INSTRUCTIONS TO FOLLOW
Lines with the word "agent" in them must be copied from the records below.

##### RECORDS FOR THIS EXERCISE

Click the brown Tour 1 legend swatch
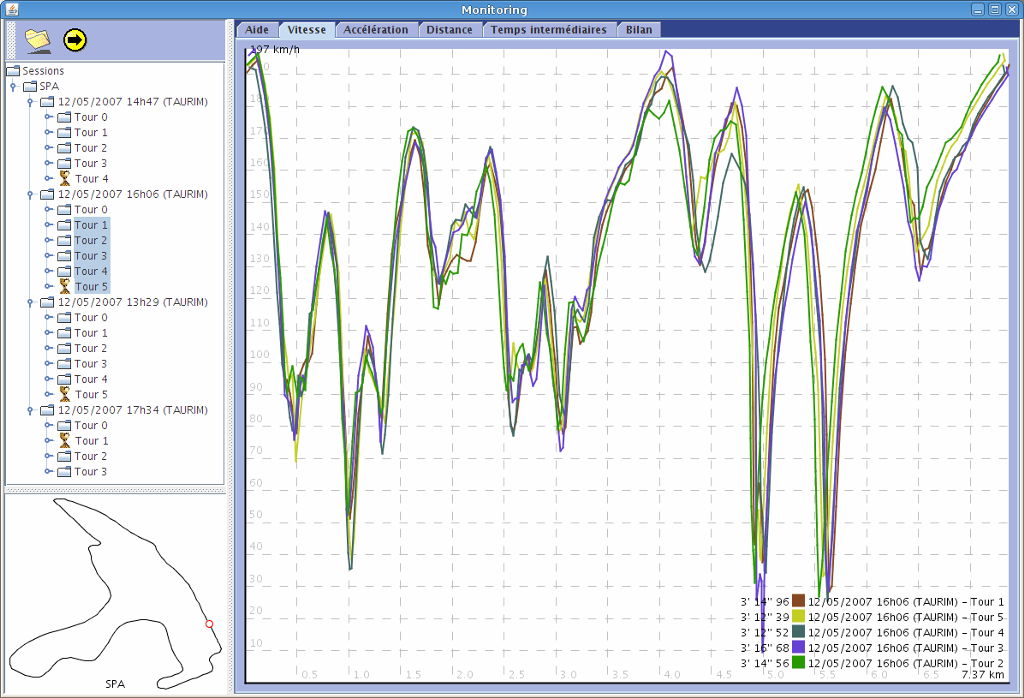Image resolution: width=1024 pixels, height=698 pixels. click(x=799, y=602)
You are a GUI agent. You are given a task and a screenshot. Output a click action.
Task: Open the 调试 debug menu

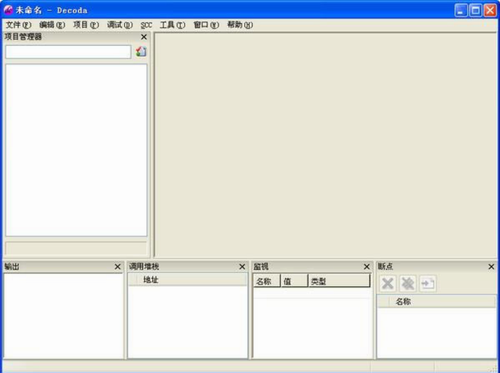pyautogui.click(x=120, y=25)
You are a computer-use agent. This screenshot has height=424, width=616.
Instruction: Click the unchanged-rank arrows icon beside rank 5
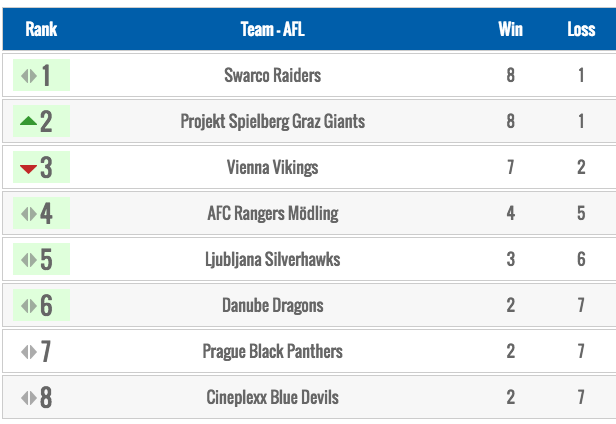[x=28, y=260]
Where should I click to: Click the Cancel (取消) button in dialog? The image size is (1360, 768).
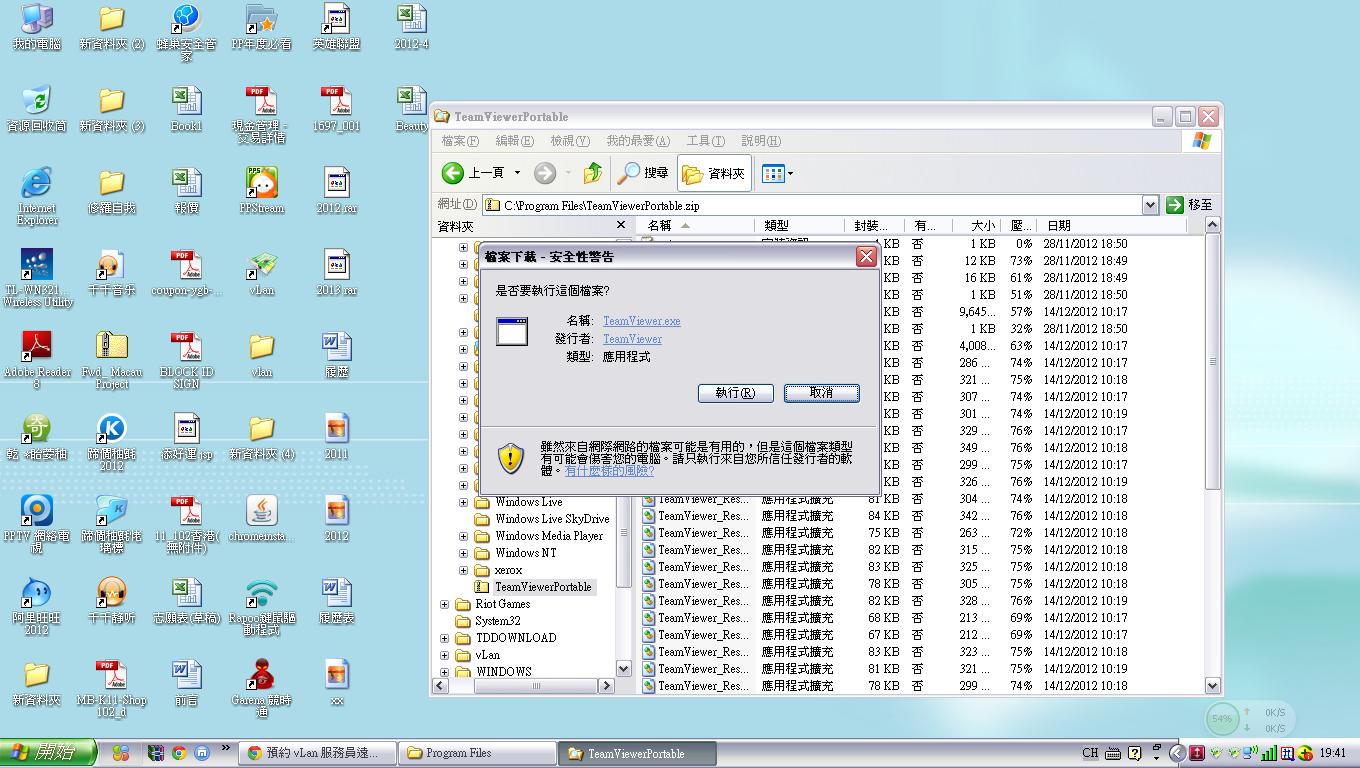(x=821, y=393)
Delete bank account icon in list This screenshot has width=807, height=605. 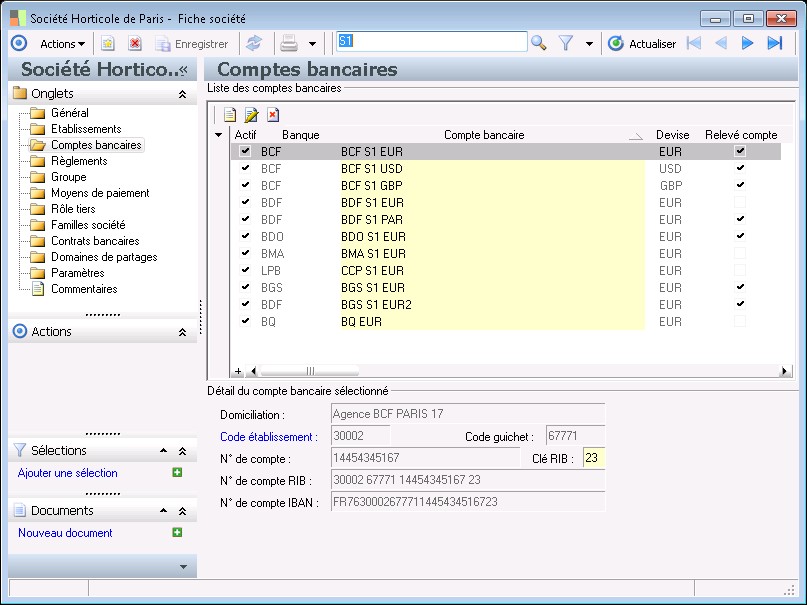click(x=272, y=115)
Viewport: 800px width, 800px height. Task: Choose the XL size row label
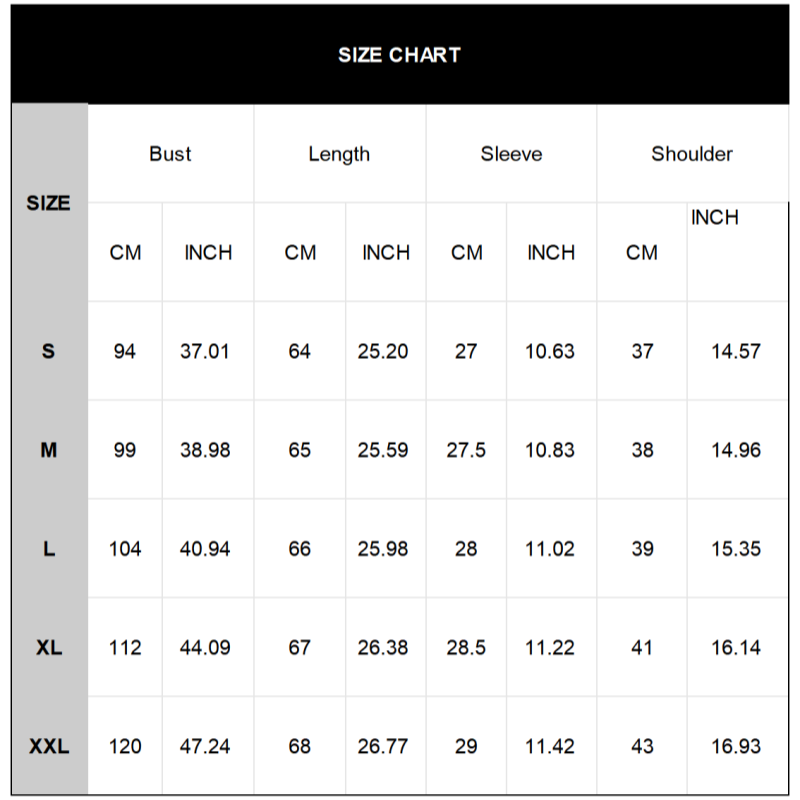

##########

TASK RESPONSE
You are a GUI agent. You are given a task and a screenshot. Output a click action.
You are a computer-use agent. This screenshot has height=424, width=616.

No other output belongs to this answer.